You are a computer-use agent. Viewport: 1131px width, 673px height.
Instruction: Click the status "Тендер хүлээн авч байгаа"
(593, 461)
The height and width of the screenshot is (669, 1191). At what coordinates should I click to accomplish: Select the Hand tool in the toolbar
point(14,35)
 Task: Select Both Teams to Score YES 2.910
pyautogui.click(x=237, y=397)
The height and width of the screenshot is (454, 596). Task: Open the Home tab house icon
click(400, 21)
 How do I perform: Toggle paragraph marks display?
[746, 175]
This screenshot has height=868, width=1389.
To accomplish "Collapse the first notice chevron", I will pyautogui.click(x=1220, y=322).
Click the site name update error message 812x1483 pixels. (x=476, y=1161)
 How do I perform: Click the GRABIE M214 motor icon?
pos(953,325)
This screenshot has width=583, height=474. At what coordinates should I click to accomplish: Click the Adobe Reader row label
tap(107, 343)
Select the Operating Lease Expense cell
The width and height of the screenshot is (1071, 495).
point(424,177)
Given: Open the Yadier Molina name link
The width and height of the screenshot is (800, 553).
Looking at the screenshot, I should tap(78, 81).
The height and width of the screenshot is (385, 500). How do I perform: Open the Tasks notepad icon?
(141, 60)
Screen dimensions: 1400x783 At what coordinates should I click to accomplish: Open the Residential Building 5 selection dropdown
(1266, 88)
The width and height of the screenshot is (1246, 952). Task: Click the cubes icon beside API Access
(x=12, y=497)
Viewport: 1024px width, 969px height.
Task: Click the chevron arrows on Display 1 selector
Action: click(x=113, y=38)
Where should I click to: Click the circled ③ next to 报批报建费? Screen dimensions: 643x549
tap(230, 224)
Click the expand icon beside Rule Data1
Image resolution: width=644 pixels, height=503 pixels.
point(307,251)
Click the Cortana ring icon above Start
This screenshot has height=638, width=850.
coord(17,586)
--------
[Exercise details]: Copy all the items above word for word, keeping every line as it appears.

[Response below]:
You are a computer-use agent. Viewport: 1131px width, 673px height.
Instruction: Click the status "Тендер хүлээн авч байгаа"
(593, 461)
The height and width of the screenshot is (669, 1191). At what coordinates should I click to accomplish: Select the Hand tool in the toolbar
point(14,35)
 Task: Select Both Teams to Score YES 2.910
pyautogui.click(x=237, y=397)
The height and width of the screenshot is (454, 596). Task: Open the Home tab house icon
click(400, 21)
 How do I perform: Toggle paragraph marks display?
[746, 175]
This screenshot has height=868, width=1389.
To accomplish "Collapse the first notice chevron", I will pyautogui.click(x=1220, y=322).
Click the site name update error message 812x1483 pixels. (x=476, y=1161)
 How do I perform: Click the GRABIE M214 motor icon?
pos(953,325)
This screenshot has width=583, height=474. At what coordinates should I click to accomplish: Click the Adobe Reader row label
tap(107, 343)
Select the Operating Lease Expense cell
The width and height of the screenshot is (1071, 495).
point(424,177)
Given: Open the Yadier Molina name link
The width and height of the screenshot is (800, 553).
Looking at the screenshot, I should tap(78, 81).
The height and width of the screenshot is (385, 500). How do I perform: Open the Tasks notepad icon?
(141, 60)
Screen dimensions: 1400x783 At what coordinates should I click to accomplish: Open the Residential Building 5 selection dropdown
(1266, 88)
The width and height of the screenshot is (1246, 952). Task: Click the cubes icon beside API Access
(x=12, y=497)
Viewport: 1024px width, 969px height.
Task: Click the chevron arrows on Display 1 selector
Action: click(x=113, y=38)
Where should I click to: Click the circled ③ next to 报批报建费? Screen dimensions: 643x549
tap(230, 224)
Click the expand icon beside Rule Data1
Image resolution: width=644 pixels, height=503 pixels.
point(307,251)
Click the Cortana ring icon above Start
This screenshot has height=638, width=850.
coord(17,586)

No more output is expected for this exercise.